Doubtful? Consider the right-wing militants who seized the Malheur National Wildlife Refuge, who, armed and under threat of force, demanded the U.S. government cede public lands to private interests. Or the former senator who suggested a Clinton victory would be cause for brandishing muskets – a clear allusion to violent revolution. This sentiment has been echoed down the ranks of the babbling, politically incoherent mobs of ignorant swine clamoring for the election of Donald Trump. These are people who harbor the dangerous, intrinsically despotic view that democratic governance is only valid when it ratifies their will, advocating remediation through violence when it does otherwise.

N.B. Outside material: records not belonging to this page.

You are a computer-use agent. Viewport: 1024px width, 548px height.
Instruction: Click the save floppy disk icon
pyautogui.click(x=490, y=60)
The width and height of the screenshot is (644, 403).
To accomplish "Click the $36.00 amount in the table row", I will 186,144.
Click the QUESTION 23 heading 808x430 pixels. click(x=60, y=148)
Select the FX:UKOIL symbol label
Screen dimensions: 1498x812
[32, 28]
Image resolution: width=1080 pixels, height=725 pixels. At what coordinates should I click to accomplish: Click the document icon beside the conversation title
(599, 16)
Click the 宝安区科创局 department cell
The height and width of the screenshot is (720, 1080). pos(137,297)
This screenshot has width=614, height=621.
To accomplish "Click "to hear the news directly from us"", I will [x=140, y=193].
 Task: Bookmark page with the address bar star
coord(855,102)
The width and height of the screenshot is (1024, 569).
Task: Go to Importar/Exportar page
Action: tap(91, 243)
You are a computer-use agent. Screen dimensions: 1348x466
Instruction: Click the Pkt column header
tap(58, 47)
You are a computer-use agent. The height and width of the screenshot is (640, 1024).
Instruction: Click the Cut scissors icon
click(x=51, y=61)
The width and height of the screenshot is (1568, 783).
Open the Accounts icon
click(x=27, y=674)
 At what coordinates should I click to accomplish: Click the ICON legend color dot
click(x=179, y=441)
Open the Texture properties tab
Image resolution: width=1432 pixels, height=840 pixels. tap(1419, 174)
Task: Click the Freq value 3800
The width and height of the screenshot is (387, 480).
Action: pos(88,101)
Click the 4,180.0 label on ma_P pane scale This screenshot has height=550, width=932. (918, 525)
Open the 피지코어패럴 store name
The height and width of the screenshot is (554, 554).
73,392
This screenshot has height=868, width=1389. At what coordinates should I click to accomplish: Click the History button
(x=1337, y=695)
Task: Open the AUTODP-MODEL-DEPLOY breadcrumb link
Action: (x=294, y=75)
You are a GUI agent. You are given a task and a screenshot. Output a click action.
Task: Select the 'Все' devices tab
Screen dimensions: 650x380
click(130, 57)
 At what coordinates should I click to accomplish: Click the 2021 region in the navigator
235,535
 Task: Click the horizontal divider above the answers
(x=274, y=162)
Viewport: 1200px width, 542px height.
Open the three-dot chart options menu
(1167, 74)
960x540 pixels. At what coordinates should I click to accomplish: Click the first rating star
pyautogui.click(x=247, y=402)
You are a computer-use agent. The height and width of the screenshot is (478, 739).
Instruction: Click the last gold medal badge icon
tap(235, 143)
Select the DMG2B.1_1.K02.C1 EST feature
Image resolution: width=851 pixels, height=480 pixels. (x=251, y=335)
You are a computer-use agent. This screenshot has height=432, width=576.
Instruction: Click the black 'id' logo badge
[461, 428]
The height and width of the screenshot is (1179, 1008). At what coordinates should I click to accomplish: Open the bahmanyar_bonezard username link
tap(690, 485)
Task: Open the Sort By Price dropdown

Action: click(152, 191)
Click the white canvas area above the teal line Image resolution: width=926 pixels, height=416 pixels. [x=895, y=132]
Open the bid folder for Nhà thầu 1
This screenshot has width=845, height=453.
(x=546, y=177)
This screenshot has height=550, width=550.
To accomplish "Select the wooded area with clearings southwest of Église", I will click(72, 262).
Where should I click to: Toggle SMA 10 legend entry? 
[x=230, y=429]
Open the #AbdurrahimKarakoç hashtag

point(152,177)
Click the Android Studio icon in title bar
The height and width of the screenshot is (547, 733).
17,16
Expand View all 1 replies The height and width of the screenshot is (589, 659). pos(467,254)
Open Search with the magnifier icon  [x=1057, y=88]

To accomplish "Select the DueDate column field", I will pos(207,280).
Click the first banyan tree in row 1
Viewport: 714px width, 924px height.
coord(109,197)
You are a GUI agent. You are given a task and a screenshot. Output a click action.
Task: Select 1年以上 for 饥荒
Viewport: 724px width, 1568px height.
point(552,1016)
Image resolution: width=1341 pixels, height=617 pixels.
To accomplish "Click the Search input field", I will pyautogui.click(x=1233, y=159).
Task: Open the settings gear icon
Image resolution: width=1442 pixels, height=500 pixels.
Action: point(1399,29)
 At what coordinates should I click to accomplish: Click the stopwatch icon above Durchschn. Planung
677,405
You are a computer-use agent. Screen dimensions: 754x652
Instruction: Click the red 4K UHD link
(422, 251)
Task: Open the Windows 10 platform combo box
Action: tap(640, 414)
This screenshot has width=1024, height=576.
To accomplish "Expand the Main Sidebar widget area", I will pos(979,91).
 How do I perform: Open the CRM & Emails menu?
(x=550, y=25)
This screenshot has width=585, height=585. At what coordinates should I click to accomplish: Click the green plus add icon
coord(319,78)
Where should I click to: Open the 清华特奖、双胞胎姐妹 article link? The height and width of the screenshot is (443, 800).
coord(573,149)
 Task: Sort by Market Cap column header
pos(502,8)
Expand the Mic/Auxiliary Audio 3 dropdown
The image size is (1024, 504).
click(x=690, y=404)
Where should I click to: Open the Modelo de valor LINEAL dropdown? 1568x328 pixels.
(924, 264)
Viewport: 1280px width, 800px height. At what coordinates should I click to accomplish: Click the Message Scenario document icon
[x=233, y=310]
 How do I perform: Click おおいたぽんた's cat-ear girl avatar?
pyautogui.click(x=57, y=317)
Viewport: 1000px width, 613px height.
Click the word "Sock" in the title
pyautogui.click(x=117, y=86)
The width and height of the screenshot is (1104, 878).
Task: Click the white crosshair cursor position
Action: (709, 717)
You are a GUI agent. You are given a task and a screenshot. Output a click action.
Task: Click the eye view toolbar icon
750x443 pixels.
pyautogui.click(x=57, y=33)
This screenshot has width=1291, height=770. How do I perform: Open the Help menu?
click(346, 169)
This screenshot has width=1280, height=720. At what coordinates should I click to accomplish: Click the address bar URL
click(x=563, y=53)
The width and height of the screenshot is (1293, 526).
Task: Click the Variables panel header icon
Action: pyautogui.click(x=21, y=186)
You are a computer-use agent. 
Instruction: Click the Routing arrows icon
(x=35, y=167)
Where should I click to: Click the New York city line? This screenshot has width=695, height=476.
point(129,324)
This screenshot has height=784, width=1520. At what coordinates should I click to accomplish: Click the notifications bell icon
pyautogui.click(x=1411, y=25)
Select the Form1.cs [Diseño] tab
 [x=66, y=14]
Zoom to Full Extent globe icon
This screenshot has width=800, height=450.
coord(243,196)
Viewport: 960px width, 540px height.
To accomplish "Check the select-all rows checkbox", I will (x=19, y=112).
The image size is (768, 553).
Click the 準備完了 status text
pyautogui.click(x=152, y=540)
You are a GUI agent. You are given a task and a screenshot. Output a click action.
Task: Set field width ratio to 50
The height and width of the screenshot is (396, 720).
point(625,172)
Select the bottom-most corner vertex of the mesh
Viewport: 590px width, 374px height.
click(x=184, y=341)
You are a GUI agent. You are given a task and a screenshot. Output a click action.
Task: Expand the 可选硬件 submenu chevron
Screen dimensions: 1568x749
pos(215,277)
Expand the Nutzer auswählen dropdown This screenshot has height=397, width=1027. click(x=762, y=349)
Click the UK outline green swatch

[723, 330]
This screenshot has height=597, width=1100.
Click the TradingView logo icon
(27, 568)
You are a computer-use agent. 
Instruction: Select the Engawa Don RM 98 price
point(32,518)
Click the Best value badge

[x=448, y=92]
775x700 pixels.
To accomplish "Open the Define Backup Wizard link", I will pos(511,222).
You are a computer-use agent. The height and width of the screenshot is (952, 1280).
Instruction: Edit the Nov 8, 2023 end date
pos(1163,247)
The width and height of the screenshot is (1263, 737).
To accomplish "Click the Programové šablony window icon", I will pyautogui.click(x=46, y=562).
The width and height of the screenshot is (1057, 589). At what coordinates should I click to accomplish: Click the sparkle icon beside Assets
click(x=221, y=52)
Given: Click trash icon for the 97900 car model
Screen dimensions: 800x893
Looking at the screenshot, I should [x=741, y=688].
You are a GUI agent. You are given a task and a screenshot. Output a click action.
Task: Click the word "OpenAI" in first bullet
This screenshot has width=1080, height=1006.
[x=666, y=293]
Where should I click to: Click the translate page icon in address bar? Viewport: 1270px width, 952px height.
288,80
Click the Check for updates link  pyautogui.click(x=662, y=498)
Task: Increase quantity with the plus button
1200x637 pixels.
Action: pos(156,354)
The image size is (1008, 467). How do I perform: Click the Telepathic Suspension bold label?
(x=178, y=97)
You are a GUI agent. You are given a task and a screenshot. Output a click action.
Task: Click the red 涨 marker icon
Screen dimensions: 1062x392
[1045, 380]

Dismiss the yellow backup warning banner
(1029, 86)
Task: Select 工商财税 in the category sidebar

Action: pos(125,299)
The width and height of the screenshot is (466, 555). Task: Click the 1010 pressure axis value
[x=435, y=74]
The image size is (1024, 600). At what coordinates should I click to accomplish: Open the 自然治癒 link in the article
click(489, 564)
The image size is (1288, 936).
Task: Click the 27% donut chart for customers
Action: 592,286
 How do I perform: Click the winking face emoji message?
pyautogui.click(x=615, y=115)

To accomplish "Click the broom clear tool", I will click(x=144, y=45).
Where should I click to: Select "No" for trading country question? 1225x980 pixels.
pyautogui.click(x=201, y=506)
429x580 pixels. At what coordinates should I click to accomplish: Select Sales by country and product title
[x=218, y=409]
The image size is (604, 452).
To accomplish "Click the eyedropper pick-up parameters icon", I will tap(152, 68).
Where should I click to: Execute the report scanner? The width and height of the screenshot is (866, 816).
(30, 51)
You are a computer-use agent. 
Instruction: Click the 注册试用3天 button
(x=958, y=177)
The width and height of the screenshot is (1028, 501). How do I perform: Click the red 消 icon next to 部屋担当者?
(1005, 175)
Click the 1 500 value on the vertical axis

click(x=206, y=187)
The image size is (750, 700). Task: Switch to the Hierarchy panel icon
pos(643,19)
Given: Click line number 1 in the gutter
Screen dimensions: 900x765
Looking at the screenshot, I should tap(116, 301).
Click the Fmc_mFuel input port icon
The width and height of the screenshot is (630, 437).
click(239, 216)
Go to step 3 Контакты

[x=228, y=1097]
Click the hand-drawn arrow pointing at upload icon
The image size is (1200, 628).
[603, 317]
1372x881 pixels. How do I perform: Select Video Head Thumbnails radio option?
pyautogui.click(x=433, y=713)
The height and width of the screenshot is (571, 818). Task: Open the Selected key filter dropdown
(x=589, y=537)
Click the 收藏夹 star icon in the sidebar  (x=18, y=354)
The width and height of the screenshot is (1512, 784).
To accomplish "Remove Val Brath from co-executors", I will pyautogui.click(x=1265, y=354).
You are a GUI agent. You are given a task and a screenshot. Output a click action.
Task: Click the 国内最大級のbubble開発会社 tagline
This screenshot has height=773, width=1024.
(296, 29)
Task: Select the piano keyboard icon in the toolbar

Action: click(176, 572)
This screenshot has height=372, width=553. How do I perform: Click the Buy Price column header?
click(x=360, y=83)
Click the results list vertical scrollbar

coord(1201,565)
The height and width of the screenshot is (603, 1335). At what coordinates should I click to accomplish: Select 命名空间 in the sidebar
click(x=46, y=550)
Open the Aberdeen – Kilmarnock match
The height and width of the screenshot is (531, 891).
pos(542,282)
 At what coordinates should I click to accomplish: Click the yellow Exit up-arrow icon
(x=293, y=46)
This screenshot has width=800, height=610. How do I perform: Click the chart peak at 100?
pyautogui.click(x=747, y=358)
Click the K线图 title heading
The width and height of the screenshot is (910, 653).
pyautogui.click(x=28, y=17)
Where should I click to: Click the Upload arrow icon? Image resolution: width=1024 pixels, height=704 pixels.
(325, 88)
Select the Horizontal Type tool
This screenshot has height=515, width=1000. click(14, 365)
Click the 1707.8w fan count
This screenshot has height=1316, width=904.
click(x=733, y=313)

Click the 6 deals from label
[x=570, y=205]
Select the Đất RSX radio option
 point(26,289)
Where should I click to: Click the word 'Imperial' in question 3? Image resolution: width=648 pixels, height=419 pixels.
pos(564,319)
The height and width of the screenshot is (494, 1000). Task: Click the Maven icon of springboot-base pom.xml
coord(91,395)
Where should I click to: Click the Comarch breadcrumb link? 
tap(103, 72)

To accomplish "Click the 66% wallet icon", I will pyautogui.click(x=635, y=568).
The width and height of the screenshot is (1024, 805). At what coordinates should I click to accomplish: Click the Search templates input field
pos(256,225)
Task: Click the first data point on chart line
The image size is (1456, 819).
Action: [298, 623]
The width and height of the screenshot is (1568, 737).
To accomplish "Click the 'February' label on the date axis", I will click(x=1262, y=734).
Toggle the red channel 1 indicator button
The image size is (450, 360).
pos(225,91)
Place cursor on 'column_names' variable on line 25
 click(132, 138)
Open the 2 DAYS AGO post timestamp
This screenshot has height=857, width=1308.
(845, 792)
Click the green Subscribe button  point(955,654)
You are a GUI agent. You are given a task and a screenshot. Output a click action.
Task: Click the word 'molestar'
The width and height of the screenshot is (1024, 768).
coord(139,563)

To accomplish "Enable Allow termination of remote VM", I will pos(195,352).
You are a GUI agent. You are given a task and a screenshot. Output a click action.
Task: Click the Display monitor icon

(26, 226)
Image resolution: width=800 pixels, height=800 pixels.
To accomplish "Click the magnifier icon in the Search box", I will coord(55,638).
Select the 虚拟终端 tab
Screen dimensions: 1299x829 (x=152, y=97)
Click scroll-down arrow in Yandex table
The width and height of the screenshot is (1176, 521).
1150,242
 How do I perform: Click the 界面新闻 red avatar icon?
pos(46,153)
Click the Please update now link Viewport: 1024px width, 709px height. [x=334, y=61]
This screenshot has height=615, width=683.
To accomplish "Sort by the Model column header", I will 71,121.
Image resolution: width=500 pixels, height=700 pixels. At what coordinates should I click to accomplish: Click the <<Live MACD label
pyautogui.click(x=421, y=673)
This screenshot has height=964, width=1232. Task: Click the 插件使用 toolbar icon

On a pragmatic level – measured only in terms of votes cast and the political consequences thereof – voting Republican and entertaining a suite of values consistent with the principles outlined in the U.S. Constitution and the Declaration of Independence are becoming increasingly contradictory domains. It is only through tortured intellectual gymnastics or abject, willful ignorance that these two things can ever coincide in the same mind. More and more, voting Republican is becoming, at the very least, an expression of a bizarre breed of facultative fascism – a willingness to opportunistically dispense with democracy in order to see your ideological preferences satisfied. Reconciling support for Republicans and belief in the principles of representative government is an uphill battle, and the grade is only getting steeper.

Usually, this is the place where conservatives still clinging to some modicum of sensibility retort, “but the Democrats are just as bad!” But this is hogwash – slimmy, pathetic apologetics under a veneer of bipartisan objectivity. Democrats are not openly expressing such vicious disdain for constitutional order and the rule of law. They are not instituting voter suppression initiatives. They did not give us the disastrous Citizens United vs FEC or McCutcheon vs. FEC decisions, nor do they currently openly support them with the vigor of sentate Republicans like Ted Cruz of Mitch McConnell. They do not openly applaud the Federal Government’s precipitous slide into the gaping maw of plutocracy. That anyone thinks otherwise is glaring testimony to the efficacy of Republican propaganda machine and the cesspit of vitriol and misinformation that is the conservative media echo chamber. Only on a political landscape so thoroughly decoupled from the realm of verifiable fact, where a balkanized media presents a populace largely devoid of the tools necessary to critically evaluate information a smorgasbord of “facts” precisely tailored to their extant ideological biases, could something as monstrous as the modern Republican Party emerge and persist.

Conservative apologists might wish to point to the putative Fabian socialism of Barack Obama as justification for their decision to endorse politicians who, in broad daylight, work to erode the foundations of representative government in America. But this is a facade, erected in belligerent indifference to the fact that the little legislation Obama has gotten through congress has been consistently struck in the neoclassical mold of neoliberal economics. Yet even if it were true that Obama was the pinko operative Conservatives fear, this fact alone would hardly justify an assault on the very fabric of American democracy.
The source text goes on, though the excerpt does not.